* Exercise description *
A verbatim copy of the data below is the required output.

··· Data shown

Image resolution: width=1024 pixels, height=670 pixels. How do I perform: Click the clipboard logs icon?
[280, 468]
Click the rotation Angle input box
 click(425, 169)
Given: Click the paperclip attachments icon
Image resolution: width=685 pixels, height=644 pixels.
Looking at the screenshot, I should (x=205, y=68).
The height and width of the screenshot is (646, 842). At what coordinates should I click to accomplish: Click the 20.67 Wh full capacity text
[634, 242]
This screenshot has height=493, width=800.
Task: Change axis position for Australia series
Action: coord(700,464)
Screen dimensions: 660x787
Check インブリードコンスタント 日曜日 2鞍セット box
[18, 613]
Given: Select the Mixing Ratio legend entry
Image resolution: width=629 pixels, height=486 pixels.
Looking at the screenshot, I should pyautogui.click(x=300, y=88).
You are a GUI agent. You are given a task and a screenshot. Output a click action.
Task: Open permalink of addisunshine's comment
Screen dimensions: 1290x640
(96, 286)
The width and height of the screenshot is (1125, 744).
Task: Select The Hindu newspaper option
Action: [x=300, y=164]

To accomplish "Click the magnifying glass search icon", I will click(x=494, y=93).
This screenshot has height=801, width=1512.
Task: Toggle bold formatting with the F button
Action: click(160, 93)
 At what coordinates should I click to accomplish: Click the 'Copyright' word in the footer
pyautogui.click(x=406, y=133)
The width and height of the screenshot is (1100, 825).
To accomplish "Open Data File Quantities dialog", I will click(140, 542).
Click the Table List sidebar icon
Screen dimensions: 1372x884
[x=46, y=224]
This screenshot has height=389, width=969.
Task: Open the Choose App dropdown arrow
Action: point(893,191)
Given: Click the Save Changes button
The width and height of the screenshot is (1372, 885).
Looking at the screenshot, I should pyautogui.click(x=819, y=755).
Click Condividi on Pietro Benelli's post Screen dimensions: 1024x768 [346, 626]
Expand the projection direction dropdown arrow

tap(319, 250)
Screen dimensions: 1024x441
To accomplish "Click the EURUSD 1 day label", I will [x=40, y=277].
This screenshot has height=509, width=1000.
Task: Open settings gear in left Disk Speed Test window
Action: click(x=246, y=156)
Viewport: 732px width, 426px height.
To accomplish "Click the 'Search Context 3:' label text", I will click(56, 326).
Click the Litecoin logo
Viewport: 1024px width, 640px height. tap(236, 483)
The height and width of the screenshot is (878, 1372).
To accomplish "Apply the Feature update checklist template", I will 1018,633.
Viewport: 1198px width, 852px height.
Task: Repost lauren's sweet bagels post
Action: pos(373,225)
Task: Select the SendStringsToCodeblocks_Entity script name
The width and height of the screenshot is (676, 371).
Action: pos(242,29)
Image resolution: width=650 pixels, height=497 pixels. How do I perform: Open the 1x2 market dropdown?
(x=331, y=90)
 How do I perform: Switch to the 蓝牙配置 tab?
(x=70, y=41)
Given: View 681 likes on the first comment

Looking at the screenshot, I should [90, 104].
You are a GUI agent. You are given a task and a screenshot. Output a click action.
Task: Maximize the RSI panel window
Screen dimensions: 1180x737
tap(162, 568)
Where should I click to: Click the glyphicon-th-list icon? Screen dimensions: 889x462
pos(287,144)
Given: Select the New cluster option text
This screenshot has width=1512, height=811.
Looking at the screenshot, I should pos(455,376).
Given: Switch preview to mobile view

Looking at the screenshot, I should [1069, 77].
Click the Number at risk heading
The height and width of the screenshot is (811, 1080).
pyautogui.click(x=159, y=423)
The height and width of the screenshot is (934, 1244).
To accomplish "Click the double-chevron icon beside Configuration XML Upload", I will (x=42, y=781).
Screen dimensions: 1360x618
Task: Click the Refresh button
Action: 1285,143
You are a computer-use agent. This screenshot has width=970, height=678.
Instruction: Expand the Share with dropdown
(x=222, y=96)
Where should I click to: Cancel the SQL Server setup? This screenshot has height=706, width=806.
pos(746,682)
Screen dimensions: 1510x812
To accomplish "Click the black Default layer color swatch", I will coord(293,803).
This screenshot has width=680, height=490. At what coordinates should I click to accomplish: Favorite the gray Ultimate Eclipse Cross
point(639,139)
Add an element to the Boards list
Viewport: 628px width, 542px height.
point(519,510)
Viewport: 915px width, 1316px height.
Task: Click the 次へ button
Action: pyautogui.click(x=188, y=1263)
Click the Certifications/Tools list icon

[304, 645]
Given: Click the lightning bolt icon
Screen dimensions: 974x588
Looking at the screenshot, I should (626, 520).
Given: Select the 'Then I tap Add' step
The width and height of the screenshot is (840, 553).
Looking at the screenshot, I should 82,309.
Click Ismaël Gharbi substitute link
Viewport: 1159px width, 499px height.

······

* Task response *
Image resolution: width=1024 pixels, height=670 pixels. How do I perform: Click the clipboard logs icon?
[280, 468]
Click the rotation Angle input box
 click(425, 169)
Given: Click the paperclip attachments icon
Image resolution: width=685 pixels, height=644 pixels.
Looking at the screenshot, I should (x=205, y=68).
The height and width of the screenshot is (646, 842). At what coordinates should I click to accomplish: Click the 20.67 Wh full capacity text
[634, 242]
This screenshot has height=493, width=800.
Task: Change axis position for Australia series
Action: coord(700,464)
Screen dimensions: 660x787
Check インブリードコンスタント 日曜日 2鞍セット box
[18, 613]
Given: Select the Mixing Ratio legend entry
Image resolution: width=629 pixels, height=486 pixels.
Looking at the screenshot, I should pyautogui.click(x=300, y=88).
You are a GUI agent. You are given a task and a screenshot. Output a click action.
Task: Open permalink of addisunshine's comment
Screen dimensions: 1290x640
(96, 286)
The width and height of the screenshot is (1125, 744).
Task: Select The Hindu newspaper option
Action: [x=300, y=164]

To accomplish "Click the magnifying glass search icon", I will click(x=494, y=93).
This screenshot has height=801, width=1512.
Task: Toggle bold formatting with the F button
Action: click(160, 93)
 At what coordinates should I click to accomplish: Click the 'Copyright' word in the footer
pyautogui.click(x=406, y=133)
The width and height of the screenshot is (1100, 825).
To accomplish "Open Data File Quantities dialog", I will click(140, 542).
Click the Table List sidebar icon
Screen dimensions: 1372x884
[x=46, y=224]
This screenshot has height=389, width=969.
Task: Open the Choose App dropdown arrow
Action: point(893,191)
Given: Click the Save Changes button
The width and height of the screenshot is (1372, 885).
Looking at the screenshot, I should pyautogui.click(x=819, y=755).
Click Condividi on Pietro Benelli's post Screen dimensions: 1024x768 [346, 626]
Expand the projection direction dropdown arrow

tap(319, 250)
Screen dimensions: 1024x441
To accomplish "Click the EURUSD 1 day label", I will [x=40, y=277].
This screenshot has height=509, width=1000.
Task: Open settings gear in left Disk Speed Test window
Action: click(x=246, y=156)
Viewport: 732px width, 426px height.
To accomplish "Click the 'Search Context 3:' label text", I will click(56, 326).
Click the Litecoin logo
Viewport: 1024px width, 640px height. tap(236, 483)
The height and width of the screenshot is (878, 1372).
To accomplish "Apply the Feature update checklist template", I will 1018,633.
Viewport: 1198px width, 852px height.
Task: Repost lauren's sweet bagels post
Action: pos(373,225)
Task: Select the SendStringsToCodeblocks_Entity script name
The width and height of the screenshot is (676, 371).
Action: pos(242,29)
Image resolution: width=650 pixels, height=497 pixels. How do I perform: Open the 1x2 market dropdown?
(x=331, y=90)
 How do I perform: Switch to the 蓝牙配置 tab?
(x=70, y=41)
Given: View 681 likes on the first comment

Looking at the screenshot, I should [90, 104].
You are a GUI agent. You are given a task and a screenshot. Output a click action.
Task: Maximize the RSI panel window
Screen dimensions: 1180x737
tap(162, 568)
Where should I click to: Click the glyphicon-th-list icon? Screen dimensions: 889x462
pos(287,144)
Given: Select the New cluster option text
This screenshot has width=1512, height=811.
Looking at the screenshot, I should pos(455,376).
Given: Switch preview to mobile view

Looking at the screenshot, I should [1069, 77].
Click the Number at risk heading
The height and width of the screenshot is (811, 1080).
pyautogui.click(x=159, y=423)
The height and width of the screenshot is (934, 1244).
To accomplish "Click the double-chevron icon beside Configuration XML Upload", I will (x=42, y=781).
Screen dimensions: 1360x618
Task: Click the Refresh button
Action: 1285,143
You are a computer-use agent. This screenshot has width=970, height=678.
Instruction: Expand the Share with dropdown
(x=222, y=96)
Where should I click to: Cancel the SQL Server setup? This screenshot has height=706, width=806.
pos(746,682)
Screen dimensions: 1510x812
To accomplish "Click the black Default layer color swatch", I will coord(293,803).
This screenshot has width=680, height=490. At what coordinates should I click to accomplish: Favorite the gray Ultimate Eclipse Cross
point(639,139)
Add an element to the Boards list
Viewport: 628px width, 542px height.
point(519,510)
Viewport: 915px width, 1316px height.
Task: Click the 次へ button
Action: pyautogui.click(x=188, y=1263)
Click the Certifications/Tools list icon

[304, 645]
Given: Click the lightning bolt icon
Screen dimensions: 974x588
Looking at the screenshot, I should (626, 520).
Given: Select the 'Then I tap Add' step
The width and height of the screenshot is (840, 553).
Looking at the screenshot, I should 82,309.
Click Ismaël Gharbi substitute link
Viewport: 1159px width, 499px height.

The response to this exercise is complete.